对于主机和备机的一个替代设计是使用单独(非共享)的虚拟磁盘。在这种设计中,备机将所有的写写到自己的虚拟磁盘,这样做可以自然的保持备机的虚拟磁盘和主机的虚拟磁盘保持同步。图4说明了这种配置。对于非共享磁盘的情况,每个虚拟磁盘本质上被认为是每个虚拟机的内部状态的一部分。因此,主机的磁盘写不用根据输出规则做延迟。在共享存储对于主机和备机不可访问的时候非共享的设计是相当有用的。可能是因为共享存储不可用或太昂贵,或是因为运行主机和备机的服务器相距很远(远距离的容错)。非共享设计的一个缺点是在容错第一次启用的时候,虚拟磁盘的两份拷贝必须显式同步。另外,磁盘可能会在故障发生后脱离同步,所以在故障发生后虚拟机重启的时候,磁盘必须被显式的重新同步。
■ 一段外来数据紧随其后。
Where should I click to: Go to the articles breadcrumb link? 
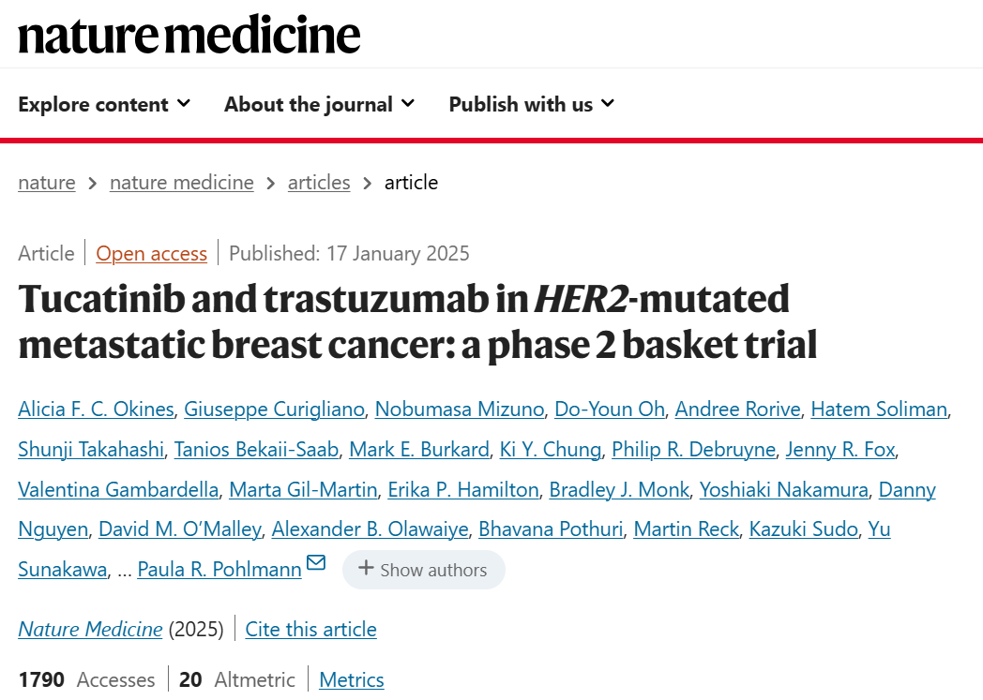[319, 183]
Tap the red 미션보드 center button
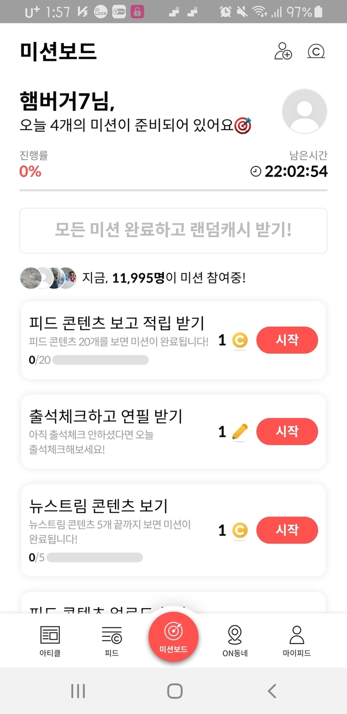 coord(174,635)
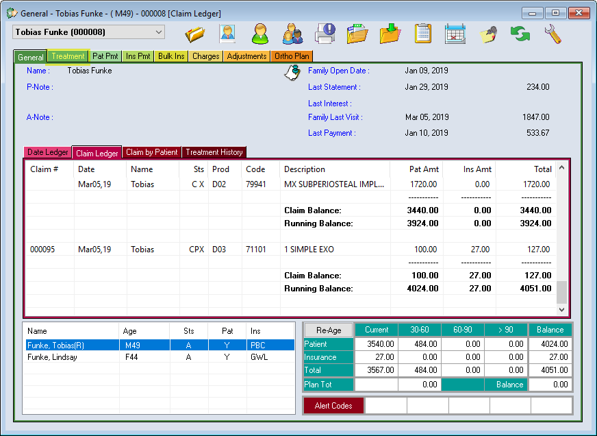Click the open folder icon in toolbar
The width and height of the screenshot is (597, 436).
click(195, 33)
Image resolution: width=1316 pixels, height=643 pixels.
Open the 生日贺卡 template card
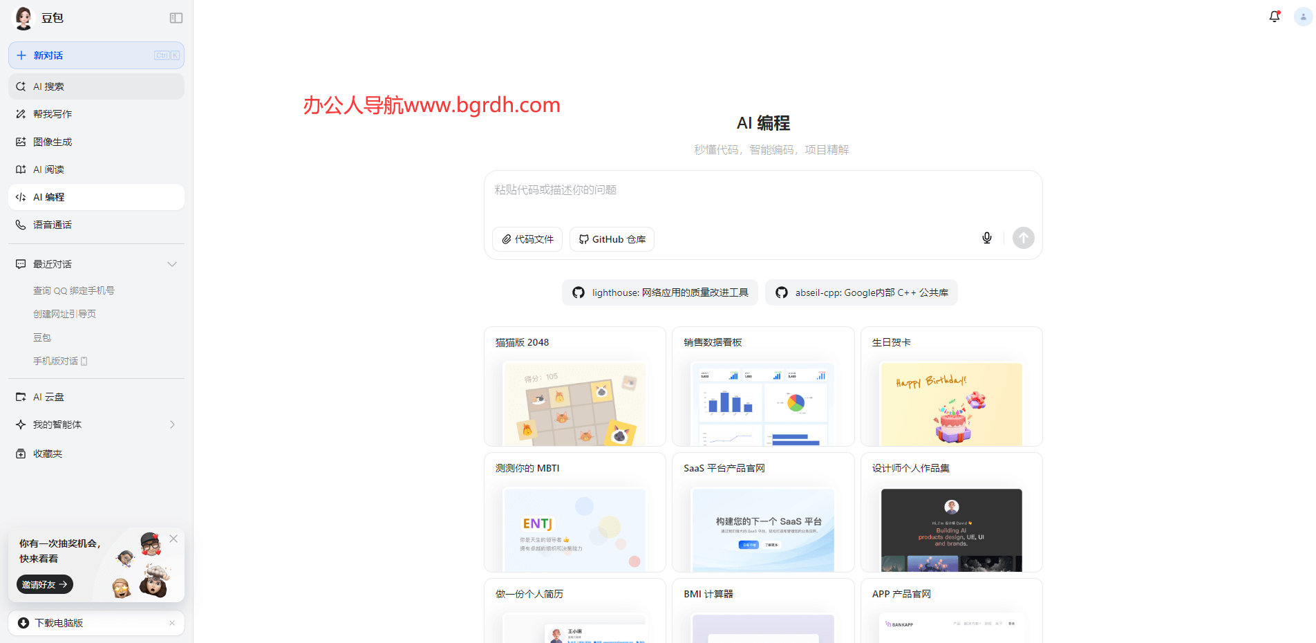[x=951, y=386]
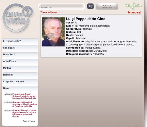Select the 'Li riconoscete?' menu item
Viewport: 147px width, 127px height.
tap(20, 42)
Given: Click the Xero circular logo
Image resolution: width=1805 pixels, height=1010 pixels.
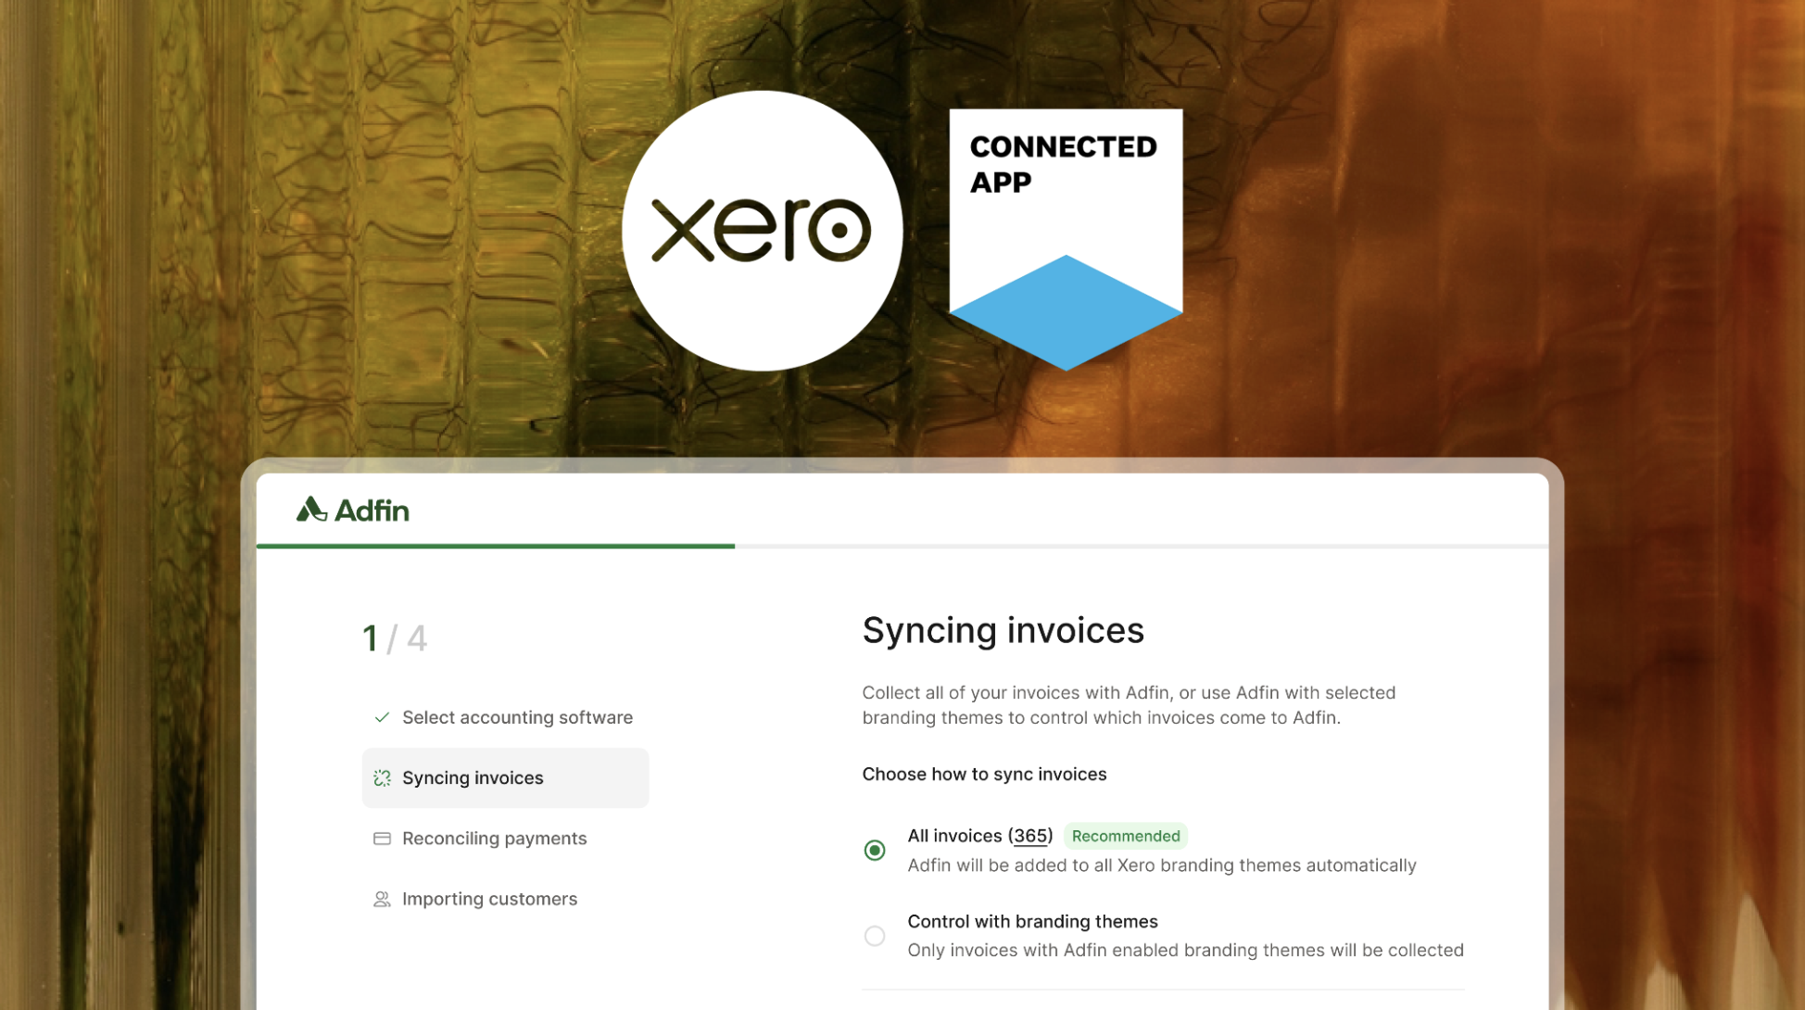Looking at the screenshot, I should [x=762, y=231].
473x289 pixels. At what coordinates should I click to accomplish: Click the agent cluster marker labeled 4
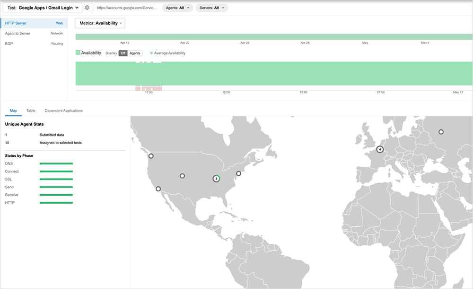pyautogui.click(x=379, y=149)
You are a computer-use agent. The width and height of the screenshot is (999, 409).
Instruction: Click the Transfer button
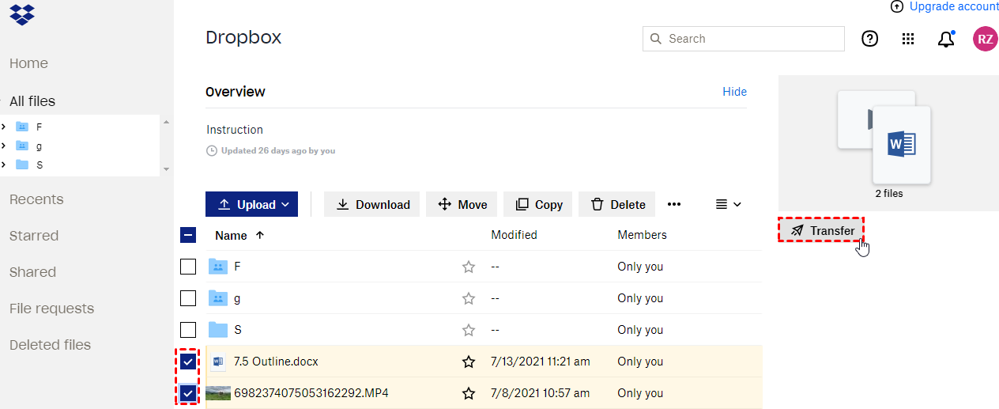[x=822, y=230]
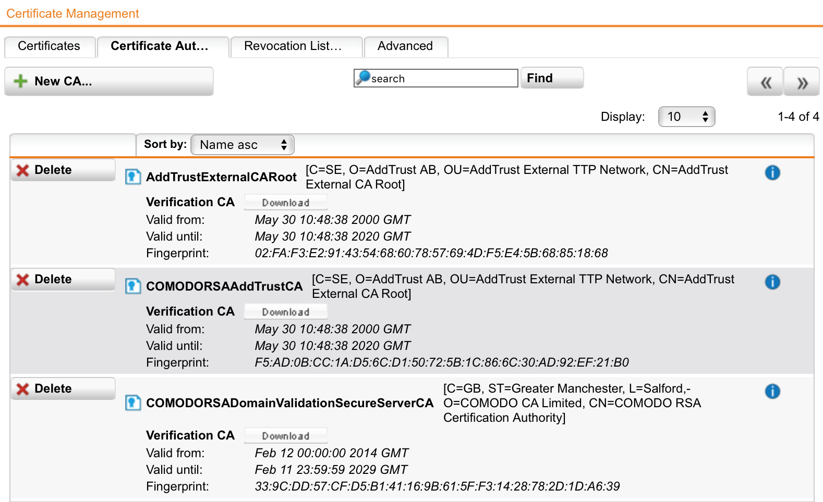Click certificate icon beside COMODORSAAddTrustCA

(133, 286)
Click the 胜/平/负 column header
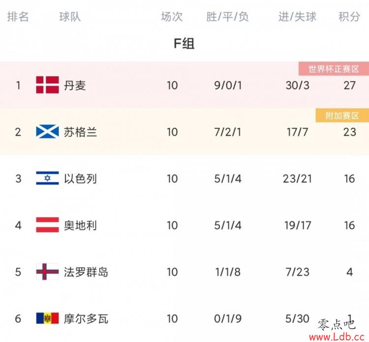This screenshot has width=369, height=342. click(227, 17)
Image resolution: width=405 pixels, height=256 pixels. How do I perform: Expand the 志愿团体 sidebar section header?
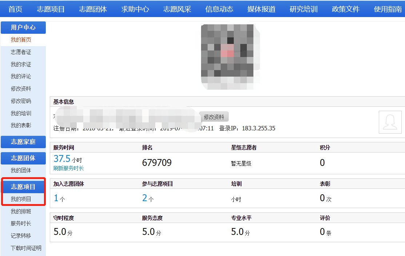tap(23, 158)

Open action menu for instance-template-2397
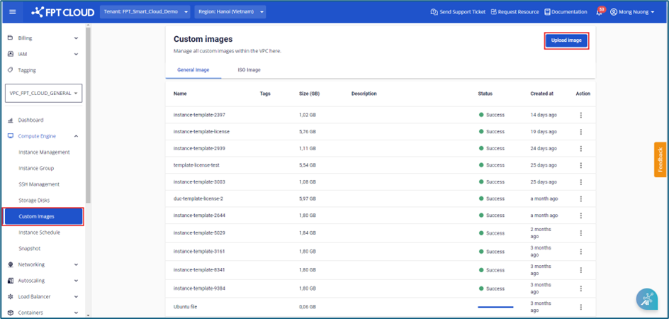click(580, 115)
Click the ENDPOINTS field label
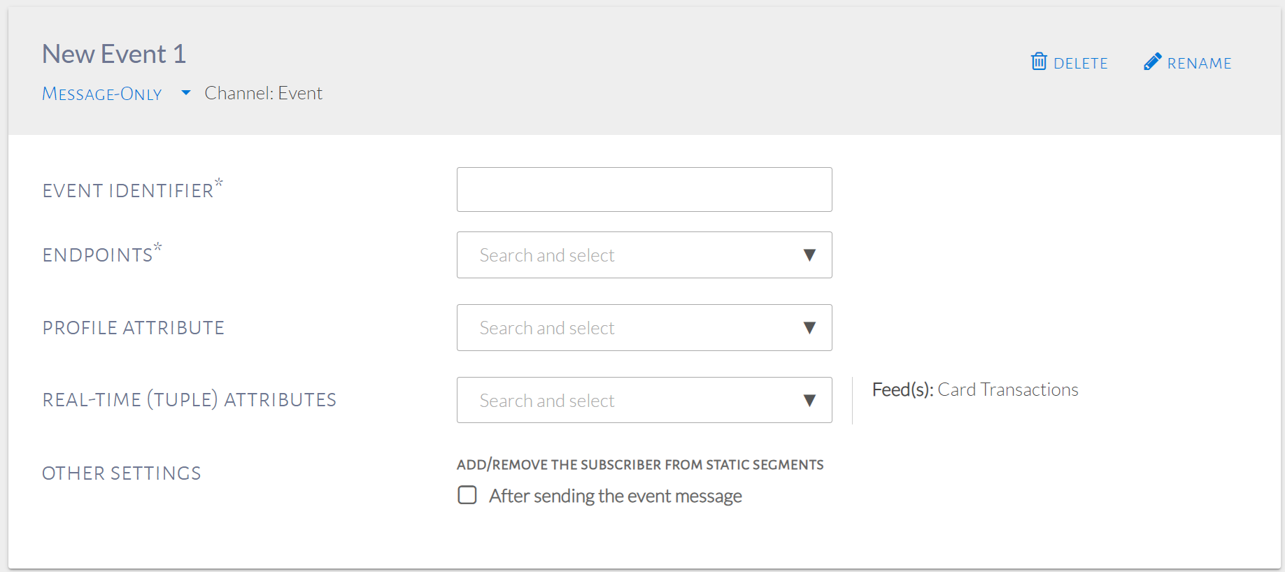This screenshot has width=1285, height=572. tap(98, 255)

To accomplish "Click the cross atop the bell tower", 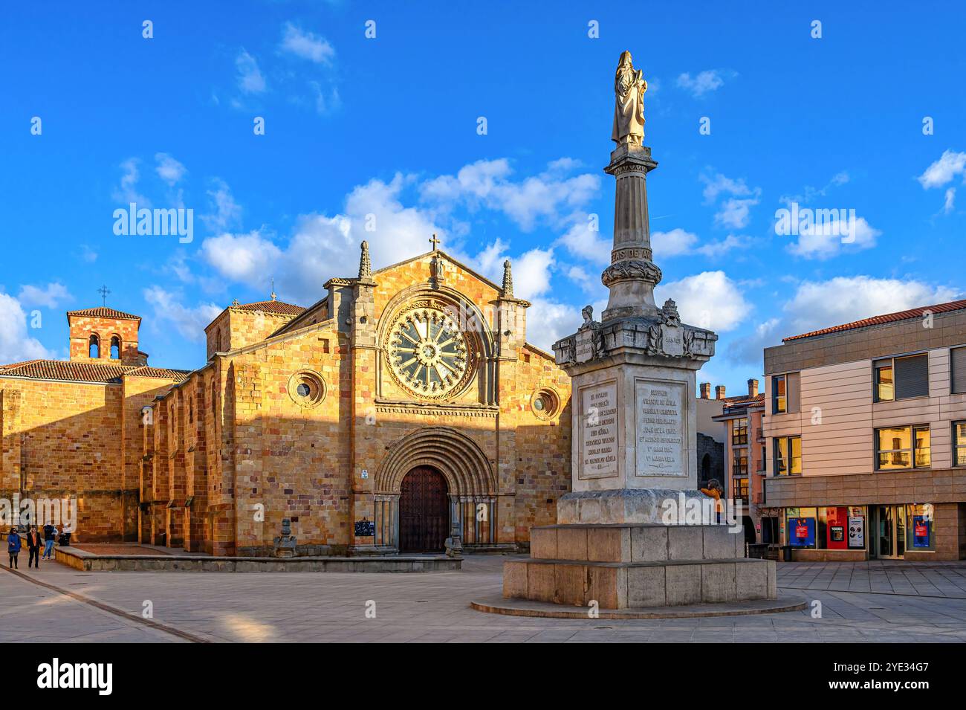I will click(104, 294).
也就是说,容错VMotion必须不光同步主机和备机的运行状态,也要同步磁盘的状态。

In the non-shared-disk configuration, there may be no shared storage to use for dealing with a split-brain situation. In this case, the system could use some other external tiebreaker, such as a third-party server that both servers can talk to. If the servers are part of a cluster with more than two nodes, the system could alternatively use a majority algorithm based on cluster membership. In this case, a VM would only be allowed to go live if it is running on a server that is part of a communicating sub-cluster that contains a majority of the original nodes.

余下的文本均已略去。